Everyday is saturday
(Autoproduction – 2026)
Durée 37’28 – 10 Titres
Il y a chez Kat Riggins une intensité rare, une façon de faire vibrer le blues comme une pulsation vitale plutôt qu’un simple héritage. Originaire de Miami, elle a grandi entre gospel, soul et rock, avant de trouver dans le blues son langage le plus vrai, celui qui dit tout sans détour, avec la voix, le corps et le feu. Sur scène, entourée de son groupe, Her Blues Revival, elle ne se contente pas de chanter, elle prêche, elle célèbre, elle libère. Sa musique est un appel à la communion, à la sueur partagée, à la joie brute. Riggins s’inscrit dans la lignée des grandes voix du genre, de Koko Taylor à Shemekia Copeland, mais avec une énergie contemporaine, urbaine, presque militante, celle d’une femme qui revendique le droit de tout ressentir, de tout dire, de tout vivre.
Son nouvel album, « Everyday Is Saturday », sorti le 2 aout dernier, est une déclaration d’amour à cette liberté. Dix titres originaux qui respirent la fête, la catharsis et la fraternité. Le disque s’ouvre comme une porte sur un samedi éternel, ce moment suspendu où l’on oublie les contraintes de la semaine pour redevenir soi-même. Les textes parlent de lâcher prise, de connexion, de ces instants où la musique devient refuge et exutoire. On y retrouve des grooves chauds, des riffs de guitare qui claquent comme des rires, et cette voix, toujours à la frontière entre la tendresse et la rage.
Kat Riggins décrit son album comme la bande-son d’une soirée où les amis se retrouvent, où les inconnus deviennent famille, où chacun est libre d’être exactement ce qu’il est. Et c’est bien ce que l’on ressent à l’écoute, une ambiance de “rent house party” revisitée, où le blues classique se mêle à des accents modernes, sans jamais perdre son âme. Les morceaux invitent à danser, à chanter à pleins poumons, à pleurer sans honte et plus largement à vivre pleinement. C’est un disque qui rappelle que le blues n’est pas une musique de tristesse, mais de résilience et de partage.
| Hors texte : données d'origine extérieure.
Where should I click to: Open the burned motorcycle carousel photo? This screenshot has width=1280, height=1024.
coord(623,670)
Dès les premières mesures, Kat Riggins impose un ton, celui d’un blues incandescent, viscéral, mais ouvert à toutes les hybridations. « Everyday Is Saturday » s’écoute comme une traversée émotionnelle, un voyage entre la fête et la confession, entre la pulsation du groove et la gravité du vécu.
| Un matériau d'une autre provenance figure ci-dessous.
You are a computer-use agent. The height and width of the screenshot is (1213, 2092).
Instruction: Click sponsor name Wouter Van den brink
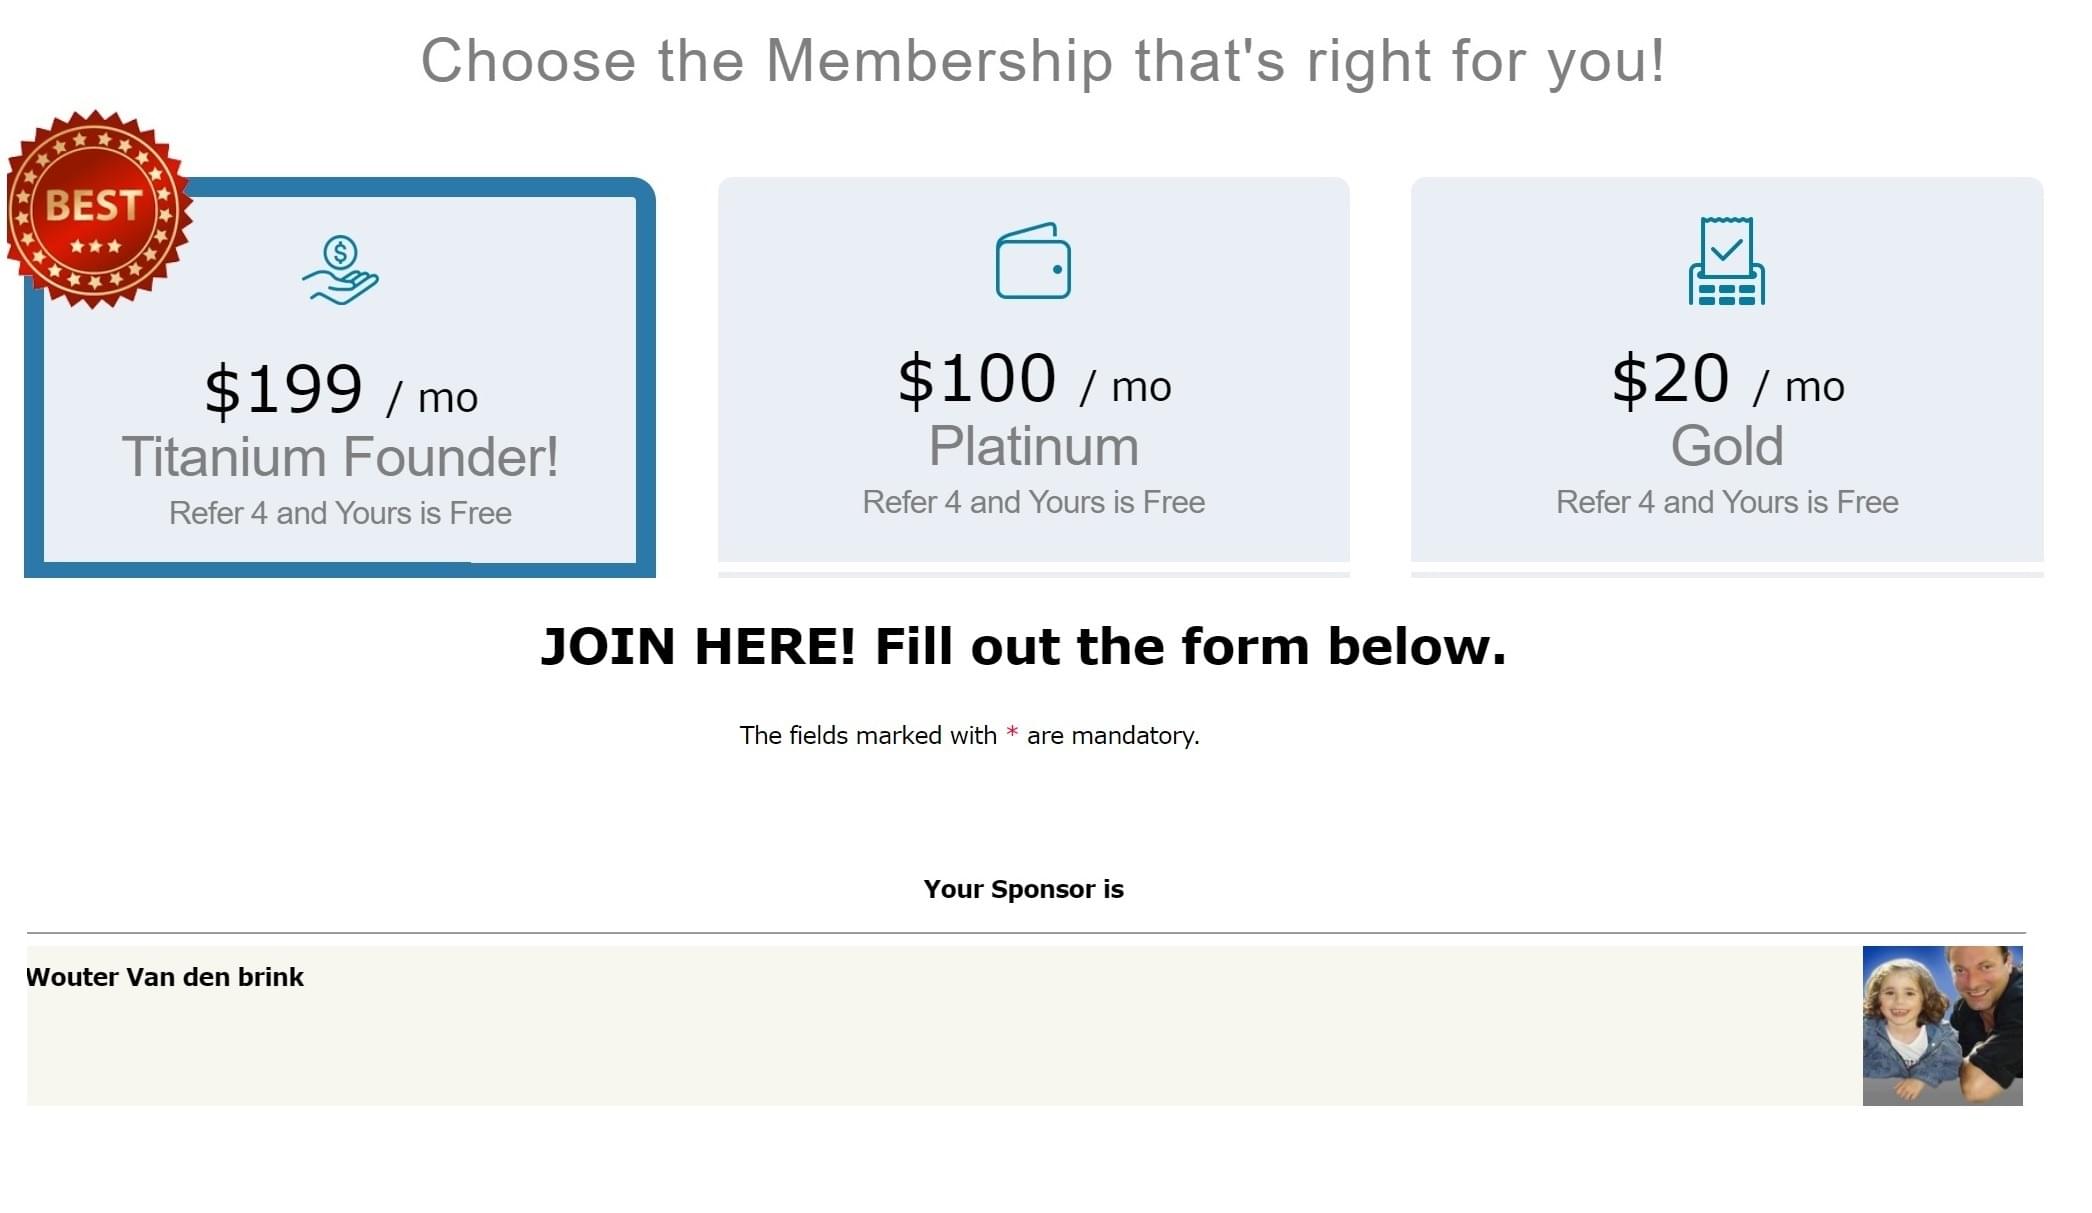[x=165, y=977]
Chaque morceau est construit autour d’un équilibre entre tradition et modernité. Les guitares, souvent slide ou légèrement saturées, rappellent le Delta et Chicago, tandis que la section rythmique injecte une énergie funk et soul contemporaine.
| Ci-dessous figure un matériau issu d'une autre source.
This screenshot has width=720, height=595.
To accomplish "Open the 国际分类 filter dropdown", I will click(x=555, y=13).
Les arrangements sont pensés pour la scène, avec des breaks nets, des refrains fédérateurs, des ponts qui laissent respirer la voix. Riggins ne cherche pas la perfection technique, elle vise la sincérité émotionnelle. Sa voix, rauque et souple, passe du murmure au cri sans jamais perdre le fil. On sent qu’elle chante pour libérer, pas pour séduire.
« Everyday Is Saturday » est plus qu’un album, c’est un manifeste. Kat Riggins y rappelle que la joie, la liberté et la connexion ne sont pas réservées au week-end. Elles sont là, disponibles, chaque jour, pour qui veut bien les saisir. Et dans ce monde souvent trop lourd, elle nous offre un espace pour poser nos fardeaux et se souvenir qu’on ne les porte pas seuls.